## Lab 6: Text Analysis and Natural Language Processing 

In this lab, we explore the text data provided by Kiva's API. Our primary source of textual data is the descriptive texts that borrowers submit for a loan request and are posted publicly on the Kiva website. Kiva is unique in that often, borrowers do not write descriptive requests for themselves, but fill out a questionnaire to Kiva's team of volunteer translators. We try to leverage this body of text (also called a *"corpus"*) to see if we can see any patterns in how an individual translator writes a description.

As always, we first import our packages and read in our data below. 

In [1]:
import pandas as pd
import numpy as np

# NLP-specific packages: 
import nltk
from nltk.corpus import names
from sklearn.feature_extraction.text import CountVectorizer
from sklearn.feature_extraction.text import ENGLISH_STOP_WORDS


# output of multiple commands in a cell will be output at once.
from IPython.core.interactiveshell import InteractiveShell
InteractiveShell.ast_node_interactivity = "all"

# display up to 80 columns, this keeps everything visible
pd.set_option('display.max_columns', 80)
pd.set_option('expand_frame_repr', True)

In [2]:
#datapath = '~/intro_to_machine_learning/data'
datapath = '~/Desktop'
df = pd.read_csv(datapath+'/df.csv', low_memory=False)

## Exploratory Analysis and Feature Engineering

We have very limited information about translators.
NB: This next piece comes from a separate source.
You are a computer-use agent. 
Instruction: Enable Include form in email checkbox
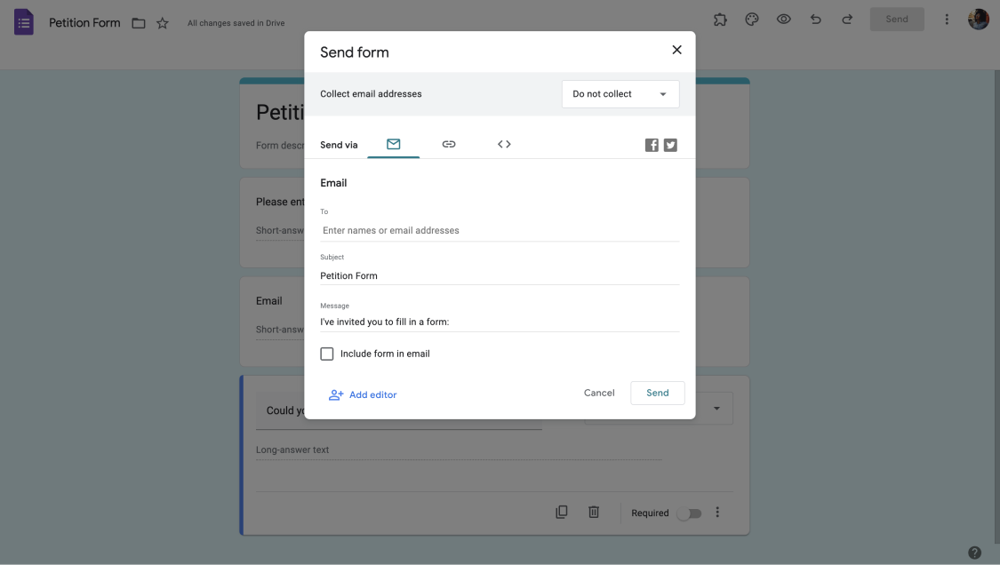(327, 354)
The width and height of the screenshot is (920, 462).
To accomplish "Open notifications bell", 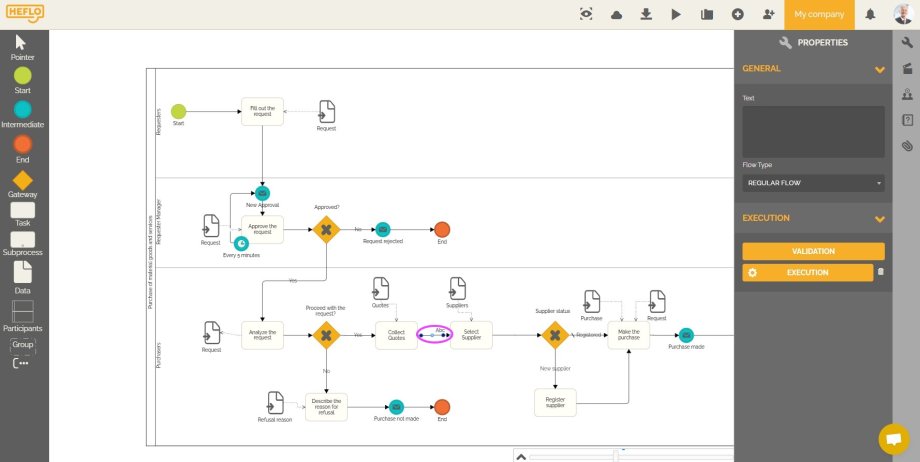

In fact, the only variable in our dataset relevant to translators is their name! What information can we extract from this field? 

In text analysis, a common simple task is how to categorize names by gender. We know, just in our daily knoweldge of English names, that names that end in -a are likely to be female, and names that end in -o are likely to be male (for example, Jenna and Pablo). Since we have both the gender data and the name data for the borrowers, let's use borrowers' data to train a classifier model that can predict the gender from a name! Then, we will apply this model to the translators names to predict their genders. 

Here, we use the Naive Bayes Classifier (for a comprehensive review, take a look back at Module 6.) This algorithm assigns a label (in our case, "male" or "female") using the last letter of the name provided in the data. Remember that we first need to clean our data to ensure that we are capturing the last letter of first names. 

In [3]:
#create name and gender dataframe for single borrowers
kiva_names = df[['name', 'gender', 'borrower_count']]
kiva_names = kiva_names[['name', 'gender']][kiva_names['borrower_count'] == 1]

kiva_names.sample(15)
len(kiva_names)

Unnamed: 0,name,gender
116045,Anonymous,Female
8250,Nyaboke,Female
37091,Nyanchama,Female
10268,Kirui,Male
15450,Elizabeth,Female
86584,Fanuel,Male
28183,Grace,Female
77504,Benjamin,Male
89401,Hannah,Female
63380,Andrea,Male


105297

Here we see there are some instances in which the name is not an individual's first name, but rather the name of a business or a collective, or "Anonymous". Let's drop these out of our training dataset as they won't be helpful in determining the gender of a person. 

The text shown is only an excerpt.